Jesse Hassenger(AV Club): Wrinkles doesn't present the aesthetic rewards necessary to travel its sad material compelling.
Elizabeth Weitzman(New York Daily News): Heavy doses of whim and empathy, along with gorgeous employee-drawn animation, keep things from acquisition too morbid.
Sherilyn Connelly(Village Voice): A beautiful, subtle horror movie about the rigors of sensible age, made all the more horrifying on this account that it will happen to all of us favored enough to live a long life.
Sara Stewart(New York Post): The thin skin doesn't wallow in sadness; it's a thoughtful and nuanced picture of a stage of life we ofttimes choose not to see.
Neil Young(Hollywood Reporter): Poignant lively feature about senior citizens is common the year's best Spanish films.
Wes Greene(Slant Magazine): In its chimerical dream and flashback sequences, the pellicle becomes a comment on the swiftly diminished state of traditional animation.
David Jenkins(Little White Lies): Lots to god of ~ here, but it's entirely perhaps a little soft.
Josh Slater-Williams(The Skinny): Wrinkles is a nuanced, soft look at human frailty and the symmetry of life, alternating between frank and mildly humane notes with perfect precision, make the conventional beats its story does lucky venture genuinely poignant.
Stefan Pape(HeyUGuys): A captivating production, poignant and tender and unit that is bound to move and bow you – while remaining so effortlessly sagacious throughout.
Jonathan Romney(Observer [UK]): A marvellous thing indeed – an intelligent, entertaining, completely unsentimental evocation of the experience of bad age.
Charlotte O’Sullivan(This is London): The animation is simple but lovely.
Geoffrey Macnab(Independent): The pellicle has a defiance and humour reminiscent of One Flew Over the Cuckoo's Nest. It's well-nigh more uplifting than its subject sense might suggest.
Tim Robey(Daily Telegraph): It's a close and obliquely moving film, deftly constructed to obstacle the dying of the light arrive, not in the manner that sunset, but a kind of begin to appear.
Emma Johnston(Total Film): Bleak, laughable, sympathetic and desperately sad …
Angie Errigo(Empire Magazine): An unmerciful look at the winter of life, salted by humour and emotion.
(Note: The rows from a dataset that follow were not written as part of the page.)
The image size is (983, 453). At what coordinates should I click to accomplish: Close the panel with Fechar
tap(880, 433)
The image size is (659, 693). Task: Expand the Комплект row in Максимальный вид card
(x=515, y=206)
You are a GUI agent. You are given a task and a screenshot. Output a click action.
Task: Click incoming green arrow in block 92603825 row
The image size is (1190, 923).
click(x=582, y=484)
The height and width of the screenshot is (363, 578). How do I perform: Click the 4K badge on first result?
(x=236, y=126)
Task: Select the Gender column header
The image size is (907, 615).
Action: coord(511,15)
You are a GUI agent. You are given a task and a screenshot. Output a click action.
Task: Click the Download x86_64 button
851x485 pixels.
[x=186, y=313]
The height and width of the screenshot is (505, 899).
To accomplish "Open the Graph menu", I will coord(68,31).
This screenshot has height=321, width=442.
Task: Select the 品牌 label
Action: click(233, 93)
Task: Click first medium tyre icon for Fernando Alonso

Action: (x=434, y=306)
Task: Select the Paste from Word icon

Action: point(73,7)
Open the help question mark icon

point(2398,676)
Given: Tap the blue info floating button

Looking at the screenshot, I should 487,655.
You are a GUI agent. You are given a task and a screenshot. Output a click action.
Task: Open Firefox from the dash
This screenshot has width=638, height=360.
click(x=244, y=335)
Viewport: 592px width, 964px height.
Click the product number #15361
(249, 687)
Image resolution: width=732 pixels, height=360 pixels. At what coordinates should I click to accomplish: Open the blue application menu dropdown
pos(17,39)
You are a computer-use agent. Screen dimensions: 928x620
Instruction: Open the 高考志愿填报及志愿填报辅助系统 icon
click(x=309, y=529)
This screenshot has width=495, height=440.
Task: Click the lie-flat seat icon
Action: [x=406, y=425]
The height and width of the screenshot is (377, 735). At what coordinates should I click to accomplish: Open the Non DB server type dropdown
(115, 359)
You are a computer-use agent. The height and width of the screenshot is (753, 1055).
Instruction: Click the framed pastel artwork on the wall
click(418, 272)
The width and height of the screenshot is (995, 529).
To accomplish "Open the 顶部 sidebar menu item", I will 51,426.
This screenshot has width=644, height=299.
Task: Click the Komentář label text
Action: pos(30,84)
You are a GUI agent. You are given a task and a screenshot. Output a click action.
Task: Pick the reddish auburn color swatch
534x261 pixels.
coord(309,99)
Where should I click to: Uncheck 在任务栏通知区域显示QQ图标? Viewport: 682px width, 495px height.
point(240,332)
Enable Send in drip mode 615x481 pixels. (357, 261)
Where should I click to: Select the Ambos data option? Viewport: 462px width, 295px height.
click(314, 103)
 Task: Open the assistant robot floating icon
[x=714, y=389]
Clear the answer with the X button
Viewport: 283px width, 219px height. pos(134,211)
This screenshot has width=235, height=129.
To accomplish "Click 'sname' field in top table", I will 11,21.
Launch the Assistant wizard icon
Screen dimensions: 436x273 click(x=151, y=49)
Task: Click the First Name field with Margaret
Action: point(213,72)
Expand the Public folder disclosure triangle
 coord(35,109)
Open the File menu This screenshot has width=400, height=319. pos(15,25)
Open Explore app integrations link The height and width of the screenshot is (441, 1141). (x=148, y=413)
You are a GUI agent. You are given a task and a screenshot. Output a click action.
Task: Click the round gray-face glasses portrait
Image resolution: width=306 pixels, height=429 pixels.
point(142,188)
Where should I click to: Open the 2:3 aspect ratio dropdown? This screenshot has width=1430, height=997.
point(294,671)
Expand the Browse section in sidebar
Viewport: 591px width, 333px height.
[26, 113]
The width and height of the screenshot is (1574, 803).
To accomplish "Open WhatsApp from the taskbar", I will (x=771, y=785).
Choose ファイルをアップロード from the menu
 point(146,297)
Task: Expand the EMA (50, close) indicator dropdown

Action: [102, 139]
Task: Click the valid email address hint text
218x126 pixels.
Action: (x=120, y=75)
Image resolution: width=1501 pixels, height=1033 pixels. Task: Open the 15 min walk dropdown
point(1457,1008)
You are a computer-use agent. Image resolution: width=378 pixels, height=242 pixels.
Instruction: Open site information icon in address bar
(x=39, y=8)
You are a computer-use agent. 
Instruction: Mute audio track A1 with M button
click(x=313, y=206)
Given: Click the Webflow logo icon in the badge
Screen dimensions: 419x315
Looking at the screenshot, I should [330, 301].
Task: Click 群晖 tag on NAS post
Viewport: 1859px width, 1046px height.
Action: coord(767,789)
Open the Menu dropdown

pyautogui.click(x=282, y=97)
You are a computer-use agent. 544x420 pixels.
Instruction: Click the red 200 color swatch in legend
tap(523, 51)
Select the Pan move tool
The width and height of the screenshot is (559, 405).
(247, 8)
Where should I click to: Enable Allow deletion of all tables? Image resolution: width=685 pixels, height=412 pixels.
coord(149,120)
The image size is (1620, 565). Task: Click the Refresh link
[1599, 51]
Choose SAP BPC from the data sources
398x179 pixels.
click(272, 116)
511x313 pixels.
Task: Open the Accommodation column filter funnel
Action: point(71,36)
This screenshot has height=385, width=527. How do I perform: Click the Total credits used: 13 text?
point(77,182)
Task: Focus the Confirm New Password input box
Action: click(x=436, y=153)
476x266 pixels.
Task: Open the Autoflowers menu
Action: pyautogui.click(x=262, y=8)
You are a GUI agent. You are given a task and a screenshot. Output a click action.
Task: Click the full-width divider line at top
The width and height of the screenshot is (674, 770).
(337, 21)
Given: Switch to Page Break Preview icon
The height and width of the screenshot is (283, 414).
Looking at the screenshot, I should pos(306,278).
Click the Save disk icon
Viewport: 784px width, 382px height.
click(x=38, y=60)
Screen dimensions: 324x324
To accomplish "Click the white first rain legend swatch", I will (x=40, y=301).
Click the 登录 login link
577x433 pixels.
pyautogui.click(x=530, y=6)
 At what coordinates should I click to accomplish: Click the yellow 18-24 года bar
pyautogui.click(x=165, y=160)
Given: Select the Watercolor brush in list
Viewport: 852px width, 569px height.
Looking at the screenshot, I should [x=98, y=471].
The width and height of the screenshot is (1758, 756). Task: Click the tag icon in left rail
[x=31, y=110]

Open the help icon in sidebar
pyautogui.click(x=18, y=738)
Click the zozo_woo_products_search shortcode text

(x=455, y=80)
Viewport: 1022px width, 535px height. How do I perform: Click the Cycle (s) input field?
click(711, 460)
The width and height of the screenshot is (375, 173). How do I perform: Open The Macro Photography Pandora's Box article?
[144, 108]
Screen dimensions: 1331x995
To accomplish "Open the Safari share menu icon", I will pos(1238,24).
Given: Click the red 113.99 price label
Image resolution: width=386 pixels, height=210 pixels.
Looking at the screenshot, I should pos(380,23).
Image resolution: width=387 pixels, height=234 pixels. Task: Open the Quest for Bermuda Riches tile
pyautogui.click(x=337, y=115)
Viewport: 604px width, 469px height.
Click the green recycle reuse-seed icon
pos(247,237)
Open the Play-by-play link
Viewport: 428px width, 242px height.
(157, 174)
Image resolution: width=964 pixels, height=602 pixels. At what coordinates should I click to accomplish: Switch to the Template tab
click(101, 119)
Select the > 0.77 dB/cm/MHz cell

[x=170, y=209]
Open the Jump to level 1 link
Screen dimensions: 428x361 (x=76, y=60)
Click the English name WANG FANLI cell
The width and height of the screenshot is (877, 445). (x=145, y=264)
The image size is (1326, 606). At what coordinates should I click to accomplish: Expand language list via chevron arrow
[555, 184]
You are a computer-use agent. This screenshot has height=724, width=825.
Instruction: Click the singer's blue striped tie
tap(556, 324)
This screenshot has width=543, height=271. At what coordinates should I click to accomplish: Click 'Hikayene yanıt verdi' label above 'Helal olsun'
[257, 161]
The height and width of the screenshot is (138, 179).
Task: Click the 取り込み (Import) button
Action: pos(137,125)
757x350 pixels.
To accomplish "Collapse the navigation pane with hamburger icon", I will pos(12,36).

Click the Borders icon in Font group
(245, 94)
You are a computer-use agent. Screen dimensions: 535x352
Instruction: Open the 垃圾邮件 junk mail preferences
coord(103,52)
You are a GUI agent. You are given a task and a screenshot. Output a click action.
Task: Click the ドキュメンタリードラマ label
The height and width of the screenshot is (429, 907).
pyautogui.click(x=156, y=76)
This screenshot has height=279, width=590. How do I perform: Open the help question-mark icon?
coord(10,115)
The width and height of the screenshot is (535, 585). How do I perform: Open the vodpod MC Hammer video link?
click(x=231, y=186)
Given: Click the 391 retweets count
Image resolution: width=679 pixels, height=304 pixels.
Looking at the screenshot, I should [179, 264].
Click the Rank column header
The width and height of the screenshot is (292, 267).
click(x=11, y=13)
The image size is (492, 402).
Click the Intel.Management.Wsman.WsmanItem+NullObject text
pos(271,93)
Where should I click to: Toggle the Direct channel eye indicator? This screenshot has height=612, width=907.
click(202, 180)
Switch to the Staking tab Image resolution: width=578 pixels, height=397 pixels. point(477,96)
Peter Bradshaw(Guardian): This movie has the identical desolate quality as Philip Larkin's piece of poetry The Building, and yet it is feeble and lovable, too.
Glenn Dunks(sbs.com.au): There are some really charming moments of cheeky understanding found within Wrinkles, and anybody that has thoroughbred a loved one going through Alzheimer's testament surely find the material quite effecting.